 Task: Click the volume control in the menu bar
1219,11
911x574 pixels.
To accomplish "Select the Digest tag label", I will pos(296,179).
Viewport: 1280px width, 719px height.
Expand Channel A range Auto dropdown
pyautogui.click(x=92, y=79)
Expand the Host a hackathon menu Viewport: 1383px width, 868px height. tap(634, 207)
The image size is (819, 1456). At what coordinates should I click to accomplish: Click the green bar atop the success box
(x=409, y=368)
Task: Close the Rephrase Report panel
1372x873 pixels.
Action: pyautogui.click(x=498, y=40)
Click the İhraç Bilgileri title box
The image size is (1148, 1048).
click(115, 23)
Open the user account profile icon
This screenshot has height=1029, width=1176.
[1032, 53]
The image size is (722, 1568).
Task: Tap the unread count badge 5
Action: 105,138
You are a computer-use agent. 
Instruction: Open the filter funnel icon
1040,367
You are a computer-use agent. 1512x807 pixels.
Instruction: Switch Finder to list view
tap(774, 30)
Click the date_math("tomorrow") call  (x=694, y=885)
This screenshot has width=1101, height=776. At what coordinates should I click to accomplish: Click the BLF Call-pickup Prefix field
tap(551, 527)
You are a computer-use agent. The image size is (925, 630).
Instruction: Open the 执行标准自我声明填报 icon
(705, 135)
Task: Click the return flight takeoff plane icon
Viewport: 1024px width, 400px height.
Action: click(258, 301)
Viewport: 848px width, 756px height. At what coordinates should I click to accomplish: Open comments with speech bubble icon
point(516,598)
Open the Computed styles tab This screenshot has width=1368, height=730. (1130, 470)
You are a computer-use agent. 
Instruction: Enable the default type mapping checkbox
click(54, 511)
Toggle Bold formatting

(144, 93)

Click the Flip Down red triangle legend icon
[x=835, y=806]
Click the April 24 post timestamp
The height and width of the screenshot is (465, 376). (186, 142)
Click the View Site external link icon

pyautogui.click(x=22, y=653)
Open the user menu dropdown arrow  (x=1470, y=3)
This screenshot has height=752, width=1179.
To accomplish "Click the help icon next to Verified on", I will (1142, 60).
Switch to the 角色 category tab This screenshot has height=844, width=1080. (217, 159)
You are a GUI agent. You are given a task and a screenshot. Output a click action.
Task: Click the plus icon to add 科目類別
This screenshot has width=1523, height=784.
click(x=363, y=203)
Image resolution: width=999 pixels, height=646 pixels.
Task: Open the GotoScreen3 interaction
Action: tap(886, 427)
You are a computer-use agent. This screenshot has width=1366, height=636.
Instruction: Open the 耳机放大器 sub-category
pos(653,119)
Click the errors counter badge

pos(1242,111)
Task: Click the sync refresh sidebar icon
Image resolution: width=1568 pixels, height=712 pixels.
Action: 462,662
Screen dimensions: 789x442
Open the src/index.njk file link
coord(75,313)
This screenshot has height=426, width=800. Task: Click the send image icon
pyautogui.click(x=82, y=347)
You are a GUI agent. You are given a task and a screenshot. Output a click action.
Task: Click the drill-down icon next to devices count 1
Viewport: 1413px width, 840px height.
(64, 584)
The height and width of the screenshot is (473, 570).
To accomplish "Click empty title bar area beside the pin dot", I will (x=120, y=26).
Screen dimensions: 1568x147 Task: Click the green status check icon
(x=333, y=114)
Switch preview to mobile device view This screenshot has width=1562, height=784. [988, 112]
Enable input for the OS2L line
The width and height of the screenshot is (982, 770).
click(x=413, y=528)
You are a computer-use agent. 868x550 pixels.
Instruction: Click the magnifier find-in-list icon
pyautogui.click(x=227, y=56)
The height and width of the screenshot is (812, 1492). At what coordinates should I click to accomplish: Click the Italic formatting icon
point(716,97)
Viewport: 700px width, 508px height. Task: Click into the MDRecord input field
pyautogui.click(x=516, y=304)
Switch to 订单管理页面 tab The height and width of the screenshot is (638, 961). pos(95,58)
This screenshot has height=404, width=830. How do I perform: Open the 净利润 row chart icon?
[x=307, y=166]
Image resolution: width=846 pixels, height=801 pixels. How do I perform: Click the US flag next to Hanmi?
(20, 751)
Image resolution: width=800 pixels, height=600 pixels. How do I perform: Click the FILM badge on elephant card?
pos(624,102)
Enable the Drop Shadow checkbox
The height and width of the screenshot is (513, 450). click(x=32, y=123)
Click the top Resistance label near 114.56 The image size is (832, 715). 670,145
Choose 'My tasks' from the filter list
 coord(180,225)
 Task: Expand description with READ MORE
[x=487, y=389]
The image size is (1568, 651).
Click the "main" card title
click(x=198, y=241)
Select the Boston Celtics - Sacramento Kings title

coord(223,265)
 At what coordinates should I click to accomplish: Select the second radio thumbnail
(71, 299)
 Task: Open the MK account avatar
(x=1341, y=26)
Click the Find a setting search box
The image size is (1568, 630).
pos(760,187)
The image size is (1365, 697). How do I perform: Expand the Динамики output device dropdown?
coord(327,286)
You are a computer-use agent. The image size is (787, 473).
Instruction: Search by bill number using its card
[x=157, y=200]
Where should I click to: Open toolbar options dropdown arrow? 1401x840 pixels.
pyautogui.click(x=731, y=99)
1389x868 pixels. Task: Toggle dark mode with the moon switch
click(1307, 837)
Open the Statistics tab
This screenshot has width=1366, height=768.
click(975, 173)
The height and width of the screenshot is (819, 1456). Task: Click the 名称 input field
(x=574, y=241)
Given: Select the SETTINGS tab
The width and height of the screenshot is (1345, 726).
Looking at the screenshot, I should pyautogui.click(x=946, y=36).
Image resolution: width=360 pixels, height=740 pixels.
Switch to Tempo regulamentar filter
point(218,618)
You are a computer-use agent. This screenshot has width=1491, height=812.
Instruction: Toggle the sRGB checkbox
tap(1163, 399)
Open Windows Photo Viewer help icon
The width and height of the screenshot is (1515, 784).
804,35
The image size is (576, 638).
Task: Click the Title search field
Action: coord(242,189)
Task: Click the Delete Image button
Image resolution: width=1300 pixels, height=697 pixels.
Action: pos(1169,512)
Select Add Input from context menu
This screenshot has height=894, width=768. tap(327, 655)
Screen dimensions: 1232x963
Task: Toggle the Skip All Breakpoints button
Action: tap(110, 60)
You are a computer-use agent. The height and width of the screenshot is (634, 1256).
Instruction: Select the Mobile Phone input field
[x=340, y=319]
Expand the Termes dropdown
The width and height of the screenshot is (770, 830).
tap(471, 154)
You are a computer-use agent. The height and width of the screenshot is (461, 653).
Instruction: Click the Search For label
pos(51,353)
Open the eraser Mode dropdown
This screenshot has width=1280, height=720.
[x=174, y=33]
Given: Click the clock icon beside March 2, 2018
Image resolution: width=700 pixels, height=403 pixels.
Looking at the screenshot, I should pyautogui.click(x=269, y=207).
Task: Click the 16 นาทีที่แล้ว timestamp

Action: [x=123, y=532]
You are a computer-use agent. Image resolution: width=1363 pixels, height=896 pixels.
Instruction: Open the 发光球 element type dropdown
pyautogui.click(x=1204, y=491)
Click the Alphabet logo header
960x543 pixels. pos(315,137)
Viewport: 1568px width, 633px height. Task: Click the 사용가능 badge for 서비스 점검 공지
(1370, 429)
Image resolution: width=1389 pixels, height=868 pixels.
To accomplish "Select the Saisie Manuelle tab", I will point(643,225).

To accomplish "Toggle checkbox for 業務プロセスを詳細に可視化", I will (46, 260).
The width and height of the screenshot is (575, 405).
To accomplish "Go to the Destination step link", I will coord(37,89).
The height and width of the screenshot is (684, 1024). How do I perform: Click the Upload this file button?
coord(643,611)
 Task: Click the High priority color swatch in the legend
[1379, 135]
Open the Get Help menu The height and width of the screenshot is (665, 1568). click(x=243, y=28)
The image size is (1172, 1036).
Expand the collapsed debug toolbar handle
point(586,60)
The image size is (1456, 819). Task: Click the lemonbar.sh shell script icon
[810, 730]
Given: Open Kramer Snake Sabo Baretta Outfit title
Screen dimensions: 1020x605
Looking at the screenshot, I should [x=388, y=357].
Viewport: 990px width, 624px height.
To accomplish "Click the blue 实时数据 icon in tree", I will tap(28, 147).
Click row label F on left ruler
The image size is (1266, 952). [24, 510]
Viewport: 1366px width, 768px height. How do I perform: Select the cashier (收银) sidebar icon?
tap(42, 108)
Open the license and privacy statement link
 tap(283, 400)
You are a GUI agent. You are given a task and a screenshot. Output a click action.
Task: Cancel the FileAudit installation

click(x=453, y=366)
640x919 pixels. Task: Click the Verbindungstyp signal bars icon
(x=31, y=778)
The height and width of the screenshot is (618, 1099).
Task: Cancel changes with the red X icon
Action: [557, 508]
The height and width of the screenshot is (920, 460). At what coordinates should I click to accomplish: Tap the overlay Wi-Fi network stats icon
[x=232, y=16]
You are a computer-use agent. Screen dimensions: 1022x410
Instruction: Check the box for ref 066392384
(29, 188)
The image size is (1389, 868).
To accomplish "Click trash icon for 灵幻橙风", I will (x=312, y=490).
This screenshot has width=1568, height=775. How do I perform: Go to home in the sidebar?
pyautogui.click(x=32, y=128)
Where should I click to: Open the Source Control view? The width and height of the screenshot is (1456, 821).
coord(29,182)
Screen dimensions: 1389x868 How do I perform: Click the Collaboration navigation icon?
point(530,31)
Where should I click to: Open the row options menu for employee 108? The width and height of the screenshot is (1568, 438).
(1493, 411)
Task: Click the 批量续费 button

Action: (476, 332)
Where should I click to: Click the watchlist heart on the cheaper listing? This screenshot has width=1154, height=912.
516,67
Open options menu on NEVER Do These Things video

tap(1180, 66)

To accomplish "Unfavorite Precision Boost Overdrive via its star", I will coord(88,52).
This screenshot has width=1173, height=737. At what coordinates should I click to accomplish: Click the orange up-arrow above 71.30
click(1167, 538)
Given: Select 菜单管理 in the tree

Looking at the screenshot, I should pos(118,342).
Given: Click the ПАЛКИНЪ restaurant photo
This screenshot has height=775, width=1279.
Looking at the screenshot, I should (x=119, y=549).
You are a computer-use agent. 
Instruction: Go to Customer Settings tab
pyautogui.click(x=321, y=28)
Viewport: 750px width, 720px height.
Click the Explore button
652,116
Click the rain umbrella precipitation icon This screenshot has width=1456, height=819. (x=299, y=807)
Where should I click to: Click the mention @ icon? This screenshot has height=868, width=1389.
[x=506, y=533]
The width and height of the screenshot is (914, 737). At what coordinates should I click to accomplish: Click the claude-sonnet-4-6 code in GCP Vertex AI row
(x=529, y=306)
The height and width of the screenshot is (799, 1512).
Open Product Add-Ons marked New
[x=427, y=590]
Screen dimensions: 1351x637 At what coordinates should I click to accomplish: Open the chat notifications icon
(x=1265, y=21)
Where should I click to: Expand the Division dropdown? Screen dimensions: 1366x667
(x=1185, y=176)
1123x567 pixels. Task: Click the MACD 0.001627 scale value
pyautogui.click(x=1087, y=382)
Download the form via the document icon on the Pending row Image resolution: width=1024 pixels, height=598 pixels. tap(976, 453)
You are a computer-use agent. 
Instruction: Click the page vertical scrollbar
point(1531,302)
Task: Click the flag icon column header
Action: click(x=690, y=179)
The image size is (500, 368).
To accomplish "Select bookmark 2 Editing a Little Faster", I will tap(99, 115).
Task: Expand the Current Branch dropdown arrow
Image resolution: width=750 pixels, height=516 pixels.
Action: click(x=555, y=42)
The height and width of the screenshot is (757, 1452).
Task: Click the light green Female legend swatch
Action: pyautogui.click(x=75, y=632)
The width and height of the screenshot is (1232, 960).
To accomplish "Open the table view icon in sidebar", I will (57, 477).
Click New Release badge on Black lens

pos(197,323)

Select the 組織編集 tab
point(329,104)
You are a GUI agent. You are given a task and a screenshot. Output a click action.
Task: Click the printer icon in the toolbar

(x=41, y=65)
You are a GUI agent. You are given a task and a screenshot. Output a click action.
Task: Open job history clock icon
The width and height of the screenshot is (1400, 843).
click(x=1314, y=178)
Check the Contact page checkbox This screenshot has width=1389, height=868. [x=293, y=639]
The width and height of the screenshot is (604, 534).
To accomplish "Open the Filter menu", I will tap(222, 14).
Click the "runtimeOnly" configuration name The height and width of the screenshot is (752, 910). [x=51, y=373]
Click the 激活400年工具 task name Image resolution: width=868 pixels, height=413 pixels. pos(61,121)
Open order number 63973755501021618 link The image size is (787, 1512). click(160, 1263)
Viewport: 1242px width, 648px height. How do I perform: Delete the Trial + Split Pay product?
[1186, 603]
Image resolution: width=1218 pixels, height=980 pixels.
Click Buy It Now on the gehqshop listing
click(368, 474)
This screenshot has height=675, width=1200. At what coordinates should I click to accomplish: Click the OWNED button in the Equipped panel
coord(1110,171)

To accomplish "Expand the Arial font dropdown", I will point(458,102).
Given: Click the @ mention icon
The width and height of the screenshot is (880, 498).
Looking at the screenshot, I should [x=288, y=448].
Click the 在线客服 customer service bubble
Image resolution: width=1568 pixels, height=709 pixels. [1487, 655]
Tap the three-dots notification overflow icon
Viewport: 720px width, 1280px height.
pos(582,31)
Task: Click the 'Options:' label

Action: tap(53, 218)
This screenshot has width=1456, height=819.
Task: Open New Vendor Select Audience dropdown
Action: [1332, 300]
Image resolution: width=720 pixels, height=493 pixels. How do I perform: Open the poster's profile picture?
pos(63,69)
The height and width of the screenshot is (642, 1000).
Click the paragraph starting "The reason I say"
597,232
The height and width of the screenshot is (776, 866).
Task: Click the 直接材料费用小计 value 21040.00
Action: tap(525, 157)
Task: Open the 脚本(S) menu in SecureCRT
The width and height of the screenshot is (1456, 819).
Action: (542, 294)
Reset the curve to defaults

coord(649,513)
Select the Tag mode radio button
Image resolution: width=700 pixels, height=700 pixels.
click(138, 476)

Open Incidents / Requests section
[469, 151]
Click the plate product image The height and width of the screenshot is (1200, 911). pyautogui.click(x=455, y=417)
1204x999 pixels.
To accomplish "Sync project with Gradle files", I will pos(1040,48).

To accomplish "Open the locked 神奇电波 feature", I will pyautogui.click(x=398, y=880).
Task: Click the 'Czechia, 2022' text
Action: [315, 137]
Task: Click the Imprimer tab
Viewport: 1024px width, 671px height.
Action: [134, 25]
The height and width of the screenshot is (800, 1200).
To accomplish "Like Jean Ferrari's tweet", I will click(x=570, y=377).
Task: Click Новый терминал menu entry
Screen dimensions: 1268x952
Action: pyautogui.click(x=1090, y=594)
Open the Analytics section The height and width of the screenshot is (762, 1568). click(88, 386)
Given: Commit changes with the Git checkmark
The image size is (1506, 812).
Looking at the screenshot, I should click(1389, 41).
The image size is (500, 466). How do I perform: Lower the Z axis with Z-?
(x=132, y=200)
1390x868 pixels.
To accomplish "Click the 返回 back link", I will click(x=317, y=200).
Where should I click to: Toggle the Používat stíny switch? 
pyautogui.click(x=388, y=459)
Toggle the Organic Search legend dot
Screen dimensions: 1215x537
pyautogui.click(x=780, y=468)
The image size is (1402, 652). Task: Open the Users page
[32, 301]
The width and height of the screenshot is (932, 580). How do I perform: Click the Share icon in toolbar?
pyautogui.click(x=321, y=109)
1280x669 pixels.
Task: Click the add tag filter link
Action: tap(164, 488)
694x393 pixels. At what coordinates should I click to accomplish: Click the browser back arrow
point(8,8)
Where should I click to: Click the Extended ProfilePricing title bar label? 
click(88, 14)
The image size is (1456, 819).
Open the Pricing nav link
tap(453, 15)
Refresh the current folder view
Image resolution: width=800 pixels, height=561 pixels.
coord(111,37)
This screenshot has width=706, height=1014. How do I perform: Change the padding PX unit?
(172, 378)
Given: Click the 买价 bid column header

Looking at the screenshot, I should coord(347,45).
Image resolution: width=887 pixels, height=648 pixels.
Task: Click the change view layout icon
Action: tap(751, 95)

_Exercise prompt_
Output again, word for word, the lines of the material beginning with the line that contains "The image size is (819, 1456)." and ending with the line that contains "point(516,598)", both of those lines included.

_Correct output_
The image size is (819, 1456). At what coordinates should I click to accomplish: Click the green bar atop the success box
(x=409, y=368)
Task: Close the Rephrase Report panel
1372x873 pixels.
Action: pyautogui.click(x=498, y=40)
Click the İhraç Bilgileri title box
The image size is (1148, 1048).
click(115, 23)
Open the user account profile icon
This screenshot has height=1029, width=1176.
[1032, 53]
The image size is (722, 1568).
Task: Tap the unread count badge 5
Action: 105,138
You are a computer-use agent. 
Instruction: Open the filter funnel icon
1040,367
You are a computer-use agent. 1512x807 pixels.
Instruction: Switch Finder to list view
tap(774, 30)
Click the date_math("tomorrow") call  (x=694, y=885)
This screenshot has width=1101, height=776. At what coordinates should I click to accomplish: Click the BLF Call-pickup Prefix field
tap(551, 527)
You are a computer-use agent. The image size is (925, 630).
Instruction: Open the 执行标准自我声明填报 icon
(705, 135)
Task: Click the return flight takeoff plane icon
Viewport: 1024px width, 400px height.
Action: click(258, 301)
Viewport: 848px width, 756px height. At what coordinates should I click to accomplish: Open comments with speech bubble icon
point(516,598)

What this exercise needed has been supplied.